▸ GIVEN EXERCISE
Reproduce every one of the records below line for line, with no changes.

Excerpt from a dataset

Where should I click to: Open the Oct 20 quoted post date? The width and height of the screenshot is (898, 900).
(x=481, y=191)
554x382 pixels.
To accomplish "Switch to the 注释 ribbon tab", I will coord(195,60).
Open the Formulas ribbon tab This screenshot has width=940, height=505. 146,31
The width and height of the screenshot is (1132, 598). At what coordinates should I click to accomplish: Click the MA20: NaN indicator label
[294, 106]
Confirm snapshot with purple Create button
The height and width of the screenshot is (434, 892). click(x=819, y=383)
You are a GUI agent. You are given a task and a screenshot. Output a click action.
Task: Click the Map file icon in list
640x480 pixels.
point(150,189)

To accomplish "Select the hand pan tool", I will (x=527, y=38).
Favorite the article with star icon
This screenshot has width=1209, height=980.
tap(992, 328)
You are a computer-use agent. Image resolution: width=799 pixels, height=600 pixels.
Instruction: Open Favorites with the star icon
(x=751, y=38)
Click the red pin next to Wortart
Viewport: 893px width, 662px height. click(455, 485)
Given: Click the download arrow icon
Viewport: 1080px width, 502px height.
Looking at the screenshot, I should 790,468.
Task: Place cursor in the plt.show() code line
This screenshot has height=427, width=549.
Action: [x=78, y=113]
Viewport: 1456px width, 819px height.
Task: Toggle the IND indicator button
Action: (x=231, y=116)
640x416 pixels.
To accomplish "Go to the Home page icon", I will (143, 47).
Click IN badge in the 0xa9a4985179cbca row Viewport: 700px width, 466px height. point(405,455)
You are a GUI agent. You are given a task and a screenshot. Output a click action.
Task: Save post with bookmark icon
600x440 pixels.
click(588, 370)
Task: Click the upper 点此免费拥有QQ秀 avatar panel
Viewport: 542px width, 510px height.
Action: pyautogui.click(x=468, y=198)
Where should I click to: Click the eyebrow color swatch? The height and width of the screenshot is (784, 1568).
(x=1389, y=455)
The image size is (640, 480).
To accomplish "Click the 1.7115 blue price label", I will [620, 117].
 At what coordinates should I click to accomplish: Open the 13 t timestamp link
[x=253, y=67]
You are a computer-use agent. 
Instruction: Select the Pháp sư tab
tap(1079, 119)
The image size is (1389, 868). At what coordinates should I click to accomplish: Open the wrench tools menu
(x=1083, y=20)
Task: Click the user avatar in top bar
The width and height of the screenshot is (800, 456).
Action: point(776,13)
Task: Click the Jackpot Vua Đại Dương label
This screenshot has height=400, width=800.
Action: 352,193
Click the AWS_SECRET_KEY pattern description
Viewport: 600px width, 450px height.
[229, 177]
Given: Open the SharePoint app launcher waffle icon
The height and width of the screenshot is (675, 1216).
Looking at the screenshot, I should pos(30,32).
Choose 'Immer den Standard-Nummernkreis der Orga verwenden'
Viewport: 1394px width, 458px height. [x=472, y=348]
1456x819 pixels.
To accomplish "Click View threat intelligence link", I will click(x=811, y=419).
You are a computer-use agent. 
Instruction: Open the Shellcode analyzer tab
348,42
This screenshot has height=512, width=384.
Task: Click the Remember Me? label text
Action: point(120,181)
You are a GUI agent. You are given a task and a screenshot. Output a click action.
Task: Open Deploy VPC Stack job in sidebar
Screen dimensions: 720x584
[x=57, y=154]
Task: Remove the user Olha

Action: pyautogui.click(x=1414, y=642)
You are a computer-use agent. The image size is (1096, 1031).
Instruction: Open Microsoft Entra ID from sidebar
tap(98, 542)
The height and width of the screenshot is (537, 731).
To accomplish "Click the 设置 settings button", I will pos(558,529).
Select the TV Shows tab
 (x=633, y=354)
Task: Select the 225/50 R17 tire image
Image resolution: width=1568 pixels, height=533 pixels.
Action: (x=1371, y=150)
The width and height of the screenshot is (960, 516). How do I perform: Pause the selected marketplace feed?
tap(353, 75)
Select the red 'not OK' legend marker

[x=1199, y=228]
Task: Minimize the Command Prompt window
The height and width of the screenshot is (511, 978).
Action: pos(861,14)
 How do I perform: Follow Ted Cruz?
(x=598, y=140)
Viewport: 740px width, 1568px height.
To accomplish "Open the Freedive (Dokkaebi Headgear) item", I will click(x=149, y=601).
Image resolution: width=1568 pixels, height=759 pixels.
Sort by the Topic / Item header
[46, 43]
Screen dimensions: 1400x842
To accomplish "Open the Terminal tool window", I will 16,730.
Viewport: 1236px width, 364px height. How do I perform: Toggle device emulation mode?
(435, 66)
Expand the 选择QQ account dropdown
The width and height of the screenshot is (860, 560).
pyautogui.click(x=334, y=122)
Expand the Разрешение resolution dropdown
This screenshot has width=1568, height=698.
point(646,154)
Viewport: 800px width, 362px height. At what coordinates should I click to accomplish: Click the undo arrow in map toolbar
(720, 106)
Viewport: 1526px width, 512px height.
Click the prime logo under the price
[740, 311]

▸ TASK RESPONSE
Where should I click to: Open the Oct 20 quoted post date? The width and height of the screenshot is (898, 900).
(x=481, y=191)
554x382 pixels.
To accomplish "Switch to the 注释 ribbon tab", I will coord(195,60).
Open the Formulas ribbon tab This screenshot has width=940, height=505. 146,31
The width and height of the screenshot is (1132, 598). At what coordinates should I click to accomplish: Click the MA20: NaN indicator label
[294, 106]
Confirm snapshot with purple Create button
The height and width of the screenshot is (434, 892). click(x=819, y=383)
You are a GUI agent. You are given a task and a screenshot. Output a click action.
Task: Click the Map file icon in list
640x480 pixels.
point(150,189)

To accomplish "Select the hand pan tool", I will (x=527, y=38).
Favorite the article with star icon
This screenshot has width=1209, height=980.
tap(992, 328)
You are a computer-use agent. Image resolution: width=799 pixels, height=600 pixels.
Instruction: Open Favorites with the star icon
(x=751, y=38)
Click the red pin next to Wortart
Viewport: 893px width, 662px height. click(455, 485)
Given: Click the download arrow icon
Viewport: 1080px width, 502px height.
Looking at the screenshot, I should 790,468.
Task: Place cursor in the plt.show() code line
This screenshot has height=427, width=549.
Action: [x=78, y=113]
Viewport: 1456px width, 819px height.
Task: Toggle the IND indicator button
Action: (x=231, y=116)
640x416 pixels.
To accomplish "Go to the Home page icon", I will (143, 47).
Click IN badge in the 0xa9a4985179cbca row Viewport: 700px width, 466px height. point(405,455)
You are a GUI agent. You are given a task and a screenshot. Output a click action.
Task: Save post with bookmark icon
600x440 pixels.
click(588, 370)
Task: Click the upper 点此免费拥有QQ秀 avatar panel
Viewport: 542px width, 510px height.
Action: pyautogui.click(x=468, y=198)
Where should I click to: Click the eyebrow color swatch? The height and width of the screenshot is (784, 1568).
(x=1389, y=455)
The image size is (640, 480).
To accomplish "Click the 1.7115 blue price label", I will [620, 117].
 At what coordinates should I click to accomplish: Open the 13 t timestamp link
[x=253, y=67]
You are a computer-use agent. 
Instruction: Select the Pháp sư tab
tap(1079, 119)
The image size is (1389, 868). At what coordinates should I click to accomplish: Open the wrench tools menu
(x=1083, y=20)
Task: Click the user avatar in top bar
The width and height of the screenshot is (800, 456).
Action: point(776,13)
Task: Click the Jackpot Vua Đại Dương label
This screenshot has height=400, width=800.
Action: 352,193
Click the AWS_SECRET_KEY pattern description
Viewport: 600px width, 450px height.
[229, 177]
Given: Open the SharePoint app launcher waffle icon
The height and width of the screenshot is (675, 1216).
Looking at the screenshot, I should pos(30,32).
Choose 'Immer den Standard-Nummernkreis der Orga verwenden'
Viewport: 1394px width, 458px height. [x=472, y=348]
1456x819 pixels.
To accomplish "Click View threat intelligence link", I will click(x=811, y=419).
You are a computer-use agent. 
Instruction: Open the Shellcode analyzer tab
348,42
This screenshot has height=512, width=384.
Task: Click the Remember Me? label text
Action: point(120,181)
You are a GUI agent. You are given a task and a screenshot. Output a click action.
Task: Open Deploy VPC Stack job in sidebar
Screen dimensions: 720x584
[x=57, y=154]
Task: Remove the user Olha

Action: pyautogui.click(x=1414, y=642)
You are a computer-use agent. The image size is (1096, 1031).
Instruction: Open Microsoft Entra ID from sidebar
tap(98, 542)
The height and width of the screenshot is (537, 731).
To accomplish "Click the 设置 settings button", I will pos(558,529).
Select the TV Shows tab
 (x=633, y=354)
Task: Select the 225/50 R17 tire image
Image resolution: width=1568 pixels, height=533 pixels.
Action: (x=1371, y=150)
The width and height of the screenshot is (960, 516). How do I perform: Pause the selected marketplace feed?
tap(353, 75)
Select the red 'not OK' legend marker

[x=1199, y=228]
Task: Minimize the Command Prompt window
The height and width of the screenshot is (511, 978).
Action: pos(861,14)
 How do I perform: Follow Ted Cruz?
(x=598, y=140)
Viewport: 740px width, 1568px height.
To accomplish "Open the Freedive (Dokkaebi Headgear) item", I will click(x=149, y=601).
Image resolution: width=1568 pixels, height=759 pixels.
Sort by the Topic / Item header
[46, 43]
Screen dimensions: 1400x842
To accomplish "Open the Terminal tool window", I will 16,730.
Viewport: 1236px width, 364px height. How do I perform: Toggle device emulation mode?
(435, 66)
Expand the 选择QQ account dropdown
The width and height of the screenshot is (860, 560).
pyautogui.click(x=334, y=122)
Expand the Разрешение resolution dropdown
This screenshot has width=1568, height=698.
point(646,154)
Viewport: 800px width, 362px height. At what coordinates should I click to accomplish: Click the undo arrow in map toolbar
(720, 106)
Viewport: 1526px width, 512px height.
Click the prime logo under the price
[740, 311]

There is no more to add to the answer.